The Madden-Julian Oscillation (MJO)

The MJO is essentially a pulse of anomalous weather that travels eastward along the equator on the timescale of 30 to 60 days or so. It is most pronounced over the Indian Ocean and the "Marine Continent" (the islands and seas surrounding Indonesia and adjacent countries). To a large extent, the pulse dies out in the central to eastern Pacific.
Several different atmospheric and oceanic parameters are affected by the MJO. The active phase of the MJO is identified by an area of enhanced convection (cumulus and cumulonimbus clouds), which are often discernible on satellite imagery. Along with the increase in cloudiness comes an increase in precipitation. Often behind the active phase is a region of noticeably clearer air and decreased precipitation. Due to the variation in cloud cover, the sea surface temperature (SST) also varies due to the MJO. Clearer air ahead of the active phase allows more sunlight to reach the surface, thus SSTs rise. The convection associated with the MJO active phase removes heat from the ocean through evaporation, which transports latent heat away from the surface. Therefore, the western side of the active phase typically has cooler than average SSTs. Finally, the wind direction is also affected by the MJO. The increase in convection in the active phase of the MJO is caused in part to convergence, that is, winds from opposite directions meet and the only direction to travel is up. This means that around the western edge of an active phase, air is moving with a eastward component. This is a major departure from normal as the tropics are typically dominated by trade winds, which have a westward component. Below is an animation of a well defined MJO active phase. It forms just off the coast of Africa and slowly makes its way across the Indian Ocean. When it reaches the Maritime Continent, the cloud cover increases, allowing its movement to become clearer. As it nears the eastern edge of the image it stalls and begins to die out.

 

How does one identify the location of the active phase? For years there was no single agreed upon definition, until a phase space diagram was developed that takes into account cloudiness and wind anomalies. The result is a diagram that splits the tropics into eight different phases, each designated by a number. Phases 1 and 2 are the Indian Ocean, 3 and 4 are the Maritime Continent, 5 and 6 are the Western Pacific Ocean, and 7 and 8 are the Western Hemisphere and Africa. Therefore, all one has to do is look for a date along the line on the diagram to find out roughly where the MJO active phase was at that time. The further the line is from the center, the stronger the active phase is. If the line is within the circle in the middle of the diagram, the MJO is very weak, or might not exist at all at that time. Below is the phase space diagram that includes the active phase in the above animation. One can see how it has the strongest signal in the eastern Indian Ocean and the Western Pacific Ocean before rapidly weakening. Since these diagrams are largely a result of wind anomalies, the strongest signal might not be at a time when the satellite shows the most convection.

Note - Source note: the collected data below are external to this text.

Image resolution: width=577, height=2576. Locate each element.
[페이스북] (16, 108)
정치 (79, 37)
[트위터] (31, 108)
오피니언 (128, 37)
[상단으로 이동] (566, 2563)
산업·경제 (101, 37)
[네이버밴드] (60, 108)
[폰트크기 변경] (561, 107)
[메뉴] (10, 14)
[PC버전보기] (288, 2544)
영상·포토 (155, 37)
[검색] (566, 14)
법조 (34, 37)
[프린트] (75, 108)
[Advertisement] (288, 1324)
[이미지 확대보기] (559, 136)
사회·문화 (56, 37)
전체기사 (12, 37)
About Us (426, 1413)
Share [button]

To compare my sample storm times to MJO events I conducted two analyses: one was to see if there was any correlation to how strong the active phase was and the other was to where the active phase was. To gauge the intensity of the pulse, I divided the phase space diagrams into four concentric circles. The innermost circle is the one already plotted on the diagram, thus any cases where the date landed in the circle received a 0 for strength. The other three circles were evenly spaced and represented strengths of 1, 2, and 3. When this data is plotted, the graph below is produced:

Quite obvious is the absence of any cases in which the active phase was a 3. Furthermore, the vast majority occurred when the active phase was weak (1) or nonexistent (0). It is pretty well established that frequency of tropical cyclone formation in general is increased by the active phase of the MJO. Therefore, it seems that there may be some correlation between these long-lived storms and the MJO, but only when the active phase is weak. It is likely that too much of the conditions that breed these storms end up being a detriment.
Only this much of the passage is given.